The satirical tone of Taika Waititi's black comedy Jojo Rabbit (2019) will definitely be divisive, partly because Waititi's affinity for whimsy might not seem pointed enough for some people. This film strikes a precarious balance between humor and tragedy, shifting tones abruptly like a car trying to change lanes during rush hour, and sometimes these tone shifts don't quite work. That being said, in the emotional center of Jojo Rabbit there is a core of love and light that cannot be denied, and it is Waititi shouting to the world, "It's never too late for compassion!" and as messy as this film can get at times, this idea is always shining through.

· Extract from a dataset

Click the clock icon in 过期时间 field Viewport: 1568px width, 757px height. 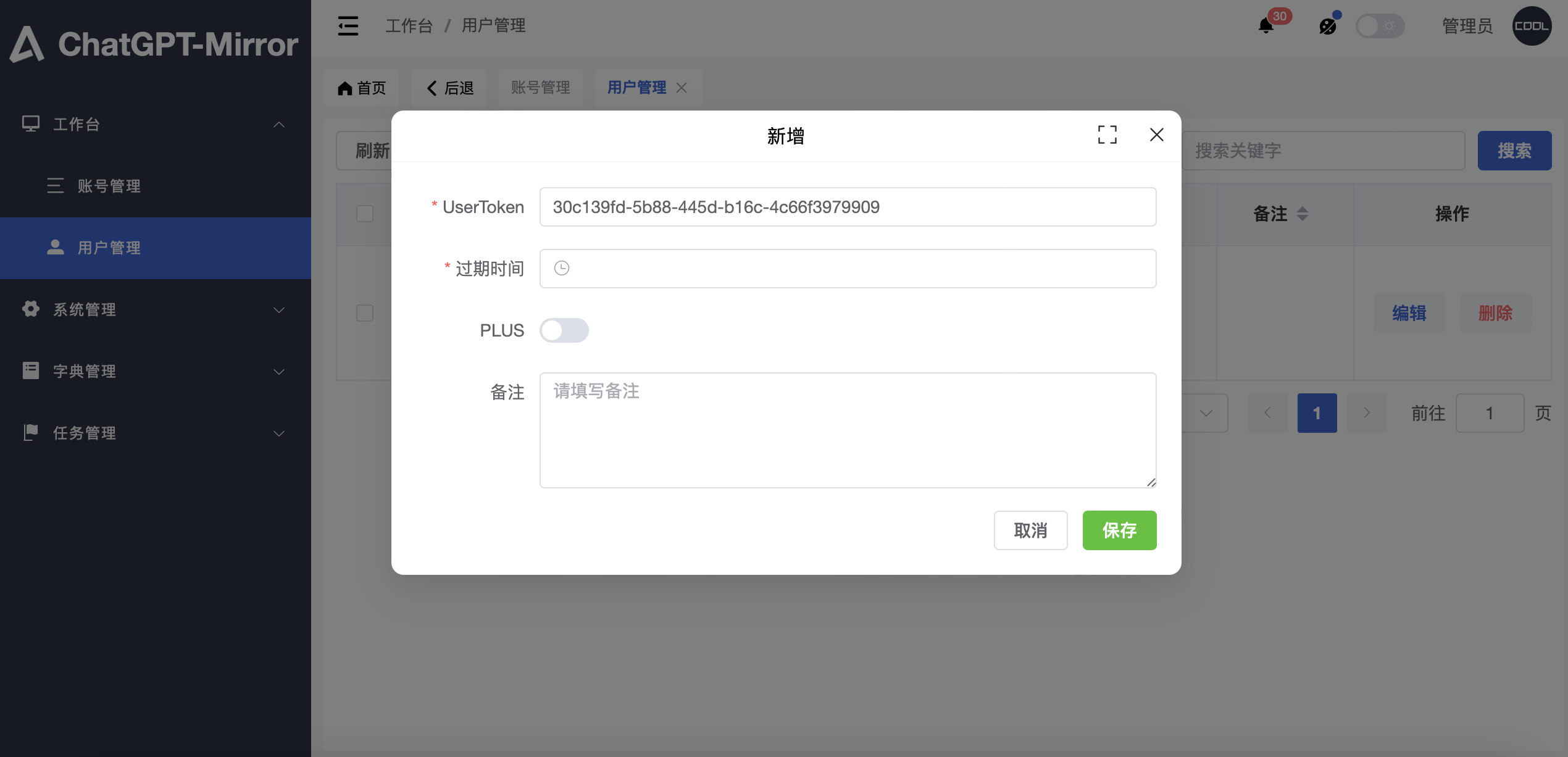(561, 268)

This film follows a young German boy named Jojo Betzler (Roman Griffin Davis) who is part of the Hitler Youth movement during World War II. He idolizes Adolph Hitler immensely to the point where he has a version of him as a imaginary friend only he can see. Faux-Hitler is played by Waititi and he portrays him as a self-absorbed buffoonish character who gives Jojo advice when he encounters problems. The fictional version of Hitler is a visual representation of Jojo's nationalism and his adherence to the Nazi ideology that is being taught to him. As the film progresses, his relationship to Faux-Hitler changes as well, mirroring his disillusion with Nazism.

Because the film is from a child's point of view, ideas are simplified and confined to his worldview. The main conflict of the film is that Jojo discovers a Jewish girl named Elsa Korr (Thomasin McKenzie) has been hiding in his home. He is torn between his perceived duty to Germany to report her to the Gestapo and his growing affection for her as a person. He has been taught that Jewish people are less than human, monsters even, but he discovers that everything he has been told is a lie through his interactions with Elsa. Elsa's character could have used a bit more depth, as she ends up becoming more of a teaching moment for Jojo than having her own story, but the back-and-forth between her and Jojo and the complex power dynamics at play make it compelling. McKenzie does a wonderful job giving Elsa strength and determination.

Waititi's quirky humor is going to be love or hate with most people, and this version of WWII feels stylized, almost like a children's book. It doesn't seem he was going for historical accuracy as much as he was using this backdrop as an allegory, and that might not sit well with some viewers. Though the tone can get quite dark (bring some tissues), it always snaps back to the humor though Waititi deftly manages to avoid undercutting the more emotional moments, letting them play out fully for maximum impact.

Jojo Rabbit is not trying to make the case that Nazism was nuanced, more that hate is taught to children who internalize it and become hateful adults. Jojo is only ten in the film and he is still malleable enough to change his ways before they become too ingrained. As is quoted in the film "No feeling is final." and that is an important lesson that anyone can take away from this story.